Judge Puts Former Enron Chief Executive on Curfew
A federal judge Friday ordered former Enron Chief Executive Jeffrey K. Skilling to stop drinking and put him on a curfew in response to a drunken scuffle outside a New York bar last month.
Prosecutors wanted U.S. Magistrate Judge Frances Stacy to increase Skilling’s bond to $7 million from $5 million, prohibit travel outside of Texas and impose a midnight curfew.
Stacy ordered the curfew but left details to be worked out with court officials.
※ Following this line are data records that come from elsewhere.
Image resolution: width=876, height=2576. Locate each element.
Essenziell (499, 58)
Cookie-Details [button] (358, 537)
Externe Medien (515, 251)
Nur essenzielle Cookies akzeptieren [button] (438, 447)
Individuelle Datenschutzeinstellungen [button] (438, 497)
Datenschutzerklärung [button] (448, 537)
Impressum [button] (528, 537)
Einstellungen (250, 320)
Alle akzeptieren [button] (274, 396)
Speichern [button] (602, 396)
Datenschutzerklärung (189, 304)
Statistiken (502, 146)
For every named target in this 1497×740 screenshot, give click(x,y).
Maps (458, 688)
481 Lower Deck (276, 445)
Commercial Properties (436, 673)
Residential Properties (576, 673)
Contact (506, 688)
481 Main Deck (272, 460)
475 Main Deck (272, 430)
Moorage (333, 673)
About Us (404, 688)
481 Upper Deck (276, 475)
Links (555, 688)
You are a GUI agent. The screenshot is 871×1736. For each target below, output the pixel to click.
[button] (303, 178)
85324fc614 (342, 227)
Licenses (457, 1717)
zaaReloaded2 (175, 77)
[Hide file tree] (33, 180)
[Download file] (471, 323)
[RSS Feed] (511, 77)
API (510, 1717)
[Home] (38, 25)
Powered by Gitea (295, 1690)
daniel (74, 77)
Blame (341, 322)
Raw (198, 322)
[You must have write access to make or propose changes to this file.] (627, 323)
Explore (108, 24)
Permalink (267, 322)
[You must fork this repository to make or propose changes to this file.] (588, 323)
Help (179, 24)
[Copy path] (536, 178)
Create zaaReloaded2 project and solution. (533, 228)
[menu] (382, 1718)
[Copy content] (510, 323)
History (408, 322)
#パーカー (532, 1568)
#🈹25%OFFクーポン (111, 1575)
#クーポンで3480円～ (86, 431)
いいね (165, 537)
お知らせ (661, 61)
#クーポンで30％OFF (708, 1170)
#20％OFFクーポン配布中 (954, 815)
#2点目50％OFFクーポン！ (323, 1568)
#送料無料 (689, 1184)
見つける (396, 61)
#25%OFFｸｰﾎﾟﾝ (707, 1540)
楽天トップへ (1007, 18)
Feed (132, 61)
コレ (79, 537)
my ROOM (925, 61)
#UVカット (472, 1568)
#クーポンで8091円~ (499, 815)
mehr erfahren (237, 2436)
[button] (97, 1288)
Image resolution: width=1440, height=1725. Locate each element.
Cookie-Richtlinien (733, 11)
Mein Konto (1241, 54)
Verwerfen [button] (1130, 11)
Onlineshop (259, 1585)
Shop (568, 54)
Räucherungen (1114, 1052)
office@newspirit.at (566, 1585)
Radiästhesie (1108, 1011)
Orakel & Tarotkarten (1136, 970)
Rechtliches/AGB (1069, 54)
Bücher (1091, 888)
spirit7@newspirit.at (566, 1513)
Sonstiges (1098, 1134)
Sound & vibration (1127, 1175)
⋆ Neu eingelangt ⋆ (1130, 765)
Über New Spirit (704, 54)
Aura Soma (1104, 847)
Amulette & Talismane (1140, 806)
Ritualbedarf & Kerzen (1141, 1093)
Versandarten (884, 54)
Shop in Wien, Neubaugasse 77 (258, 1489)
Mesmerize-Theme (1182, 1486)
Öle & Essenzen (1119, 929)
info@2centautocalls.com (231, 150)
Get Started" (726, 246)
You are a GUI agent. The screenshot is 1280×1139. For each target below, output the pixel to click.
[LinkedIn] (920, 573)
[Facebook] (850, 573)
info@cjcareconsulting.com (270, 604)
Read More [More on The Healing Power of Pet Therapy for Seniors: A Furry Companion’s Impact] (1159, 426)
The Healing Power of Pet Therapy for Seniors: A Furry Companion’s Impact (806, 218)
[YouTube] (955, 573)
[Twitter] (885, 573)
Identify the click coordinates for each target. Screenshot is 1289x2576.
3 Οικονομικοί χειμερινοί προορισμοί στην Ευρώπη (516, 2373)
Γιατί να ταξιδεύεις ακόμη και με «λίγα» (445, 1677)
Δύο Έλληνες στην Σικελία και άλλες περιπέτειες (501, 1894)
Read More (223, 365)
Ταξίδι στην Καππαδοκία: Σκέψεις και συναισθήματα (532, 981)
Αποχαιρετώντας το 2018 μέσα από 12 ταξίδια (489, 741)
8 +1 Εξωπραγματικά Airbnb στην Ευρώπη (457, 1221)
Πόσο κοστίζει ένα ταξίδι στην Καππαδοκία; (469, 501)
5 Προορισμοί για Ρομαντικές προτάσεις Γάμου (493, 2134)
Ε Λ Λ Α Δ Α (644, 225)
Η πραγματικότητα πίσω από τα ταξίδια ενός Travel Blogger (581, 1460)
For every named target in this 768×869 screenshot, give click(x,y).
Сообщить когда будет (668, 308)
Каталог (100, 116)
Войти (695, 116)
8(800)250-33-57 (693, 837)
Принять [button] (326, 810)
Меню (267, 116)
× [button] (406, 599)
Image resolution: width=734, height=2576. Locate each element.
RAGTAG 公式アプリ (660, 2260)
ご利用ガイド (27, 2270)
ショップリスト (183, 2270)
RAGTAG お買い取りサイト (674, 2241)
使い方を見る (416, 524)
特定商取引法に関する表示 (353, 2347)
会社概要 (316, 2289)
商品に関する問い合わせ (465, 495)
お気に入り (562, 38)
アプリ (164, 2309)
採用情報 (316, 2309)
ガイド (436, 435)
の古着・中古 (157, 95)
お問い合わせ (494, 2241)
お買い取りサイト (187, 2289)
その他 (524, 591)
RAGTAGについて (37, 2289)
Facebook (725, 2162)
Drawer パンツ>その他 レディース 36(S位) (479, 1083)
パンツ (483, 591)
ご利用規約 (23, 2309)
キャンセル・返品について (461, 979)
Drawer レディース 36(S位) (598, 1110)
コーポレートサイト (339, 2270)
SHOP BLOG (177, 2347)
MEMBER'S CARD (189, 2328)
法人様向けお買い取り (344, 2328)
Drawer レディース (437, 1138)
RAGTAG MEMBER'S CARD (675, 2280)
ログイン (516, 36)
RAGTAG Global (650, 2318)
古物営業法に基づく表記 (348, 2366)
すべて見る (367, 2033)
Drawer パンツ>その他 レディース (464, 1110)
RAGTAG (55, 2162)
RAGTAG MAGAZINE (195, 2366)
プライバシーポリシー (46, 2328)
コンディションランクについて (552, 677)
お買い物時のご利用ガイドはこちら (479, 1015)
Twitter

The judge also ordered Skilling to undergo alcohol abuse treatment, which his lawyer said he began two weeks ago.
Skilling attorney Daniel Petrocelli said the treatment was “going quite well.”
Skilling, 50, charged with nearly three dozen counts of fraud and other crimes stemming from Enron’s colossal collapse in 2001, has been free on bond since his arrest in February.
The bond hearing stemmed from prosecutors’ allegations that Skilling grew hostile after a night of drinking in Manhattan last month.
They say Skilling accused some patrons at the bar of being FBI agents, attempted to remove a license plate from a car to ascertain the owner’s identity, and tried to lift a woman’s blouse in search of a wiretap.
Police responding to a call about an altercation took Skilling and his wife to a hospital for evaluation.
A blood test showed Skilling’s blood-alcohol level to be 0.19% -- more than twice the legal driving limit in many states. His bond had required that he avoid excessive alcohol.